Smiley. That’s the word people use to describe my boys. Smiley. This is true – they are pretty cheerful. Especially when they’re in public. They grin, giggle, coo, blow kisses. Jonas’ style of blowing kisses is in reverse – he waves his hand out, and then makes a smacking noise. It’s like he’s sweeping kisses in toward himself. Sometimes, what with all this smiling and benevolent greeting of strangers, I wonder if they’re part of the world’s smallest parade, and I should get ready to throw candy and dodge horse poop.
One of our regular sitters talked with my friend (who referred the sitter to me) about how happy Axel and Jonas are – the first night, she thought it was a fluke but after night two, she decided that they just smile all the time. My dad likes to call them the happiest kids in the world. The lead teacher in Jonas’ room said that, when he had a fever, she felt bad even sending him home, because he was so cheerful and good-natured even with a temp of 102. A stranger at a restaurant asked us if Jonas is that cheerful every day. (This was after our most successful family lunch outing, in which no one even threatened to have a breakdown, and everyone actually ate a meal. It was an amazing event that happened because of an active morning, friendly and quick-moving waitsaff, delicious pumpkin pancakes, fresh coffee, hay bale seats to climb on out front, a never-ending supply of Sesame Street stickers, and a full moon.)
Each time, we say, “Yes! They are always happy! They always smile! Pretty much. Most of the time.”
Well, at least when other people are around.
But get them home, and oohhh boy.
Many mornings, Axel screams and won’t eat breakfast unless he’s sitting on my lap – and I’m reading Chicken Little to him.
Happy little Jos is the perfect coffee shop customer, playing with my wallet as we wait – and then loses it in the car, when the wallet is returned to my purse so he can’t eat fistfuls of pennies.
Axel’s current favorite pasttime is “borrowing” a toy from Jonas, and then running away with it at high speed while sobbing Jonas follows him chanting, “My-eeen! My-eeeen!” Then, when it is returned to Jonas, Axel takes over the sobbing where Jonas left off.
Whenever he’s thwarted – whether it’s a tissue that’s removed from his mouth before he meets his RDA of paper products or that I don’t let him wipe his boogers on my shoulder – Jonas runs off into the corner, throws his hands and head against the wall, and sobs.
The hysteria happens at night, too.
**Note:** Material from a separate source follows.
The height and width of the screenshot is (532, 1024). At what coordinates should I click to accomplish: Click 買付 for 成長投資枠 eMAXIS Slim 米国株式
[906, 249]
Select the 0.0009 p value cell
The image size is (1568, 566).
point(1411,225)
Both kids let out those oh-dear-God-I’ve-been-stabbed shrieks at 3 am. Usually, Axel sleeps through his own screams, but Jonas just keeps on yelling until one of his parents comes in the room, and then he yells louder at us for mysterious baby reasons before collapsing in exhaustion.
And, of course, they engage in traditional trouble-making and tantrums – yanking on the dogs’ tale, pulling down their brother’s pants, throwing fits before bathtime, the occasional wooden block-to-brother’s-head.
Very rarely do these things happen in public. They’re future class presidents (and pranksters on the side) in public, then mad rabid Mr. Hyde’s at home. Their happy-go-lucky public selves are so distanced from their private woes and sorrows that I’ve seen them both stand around and stare at a kid having a tantrum with an expression that says, “What the hell is wrong with that kid?”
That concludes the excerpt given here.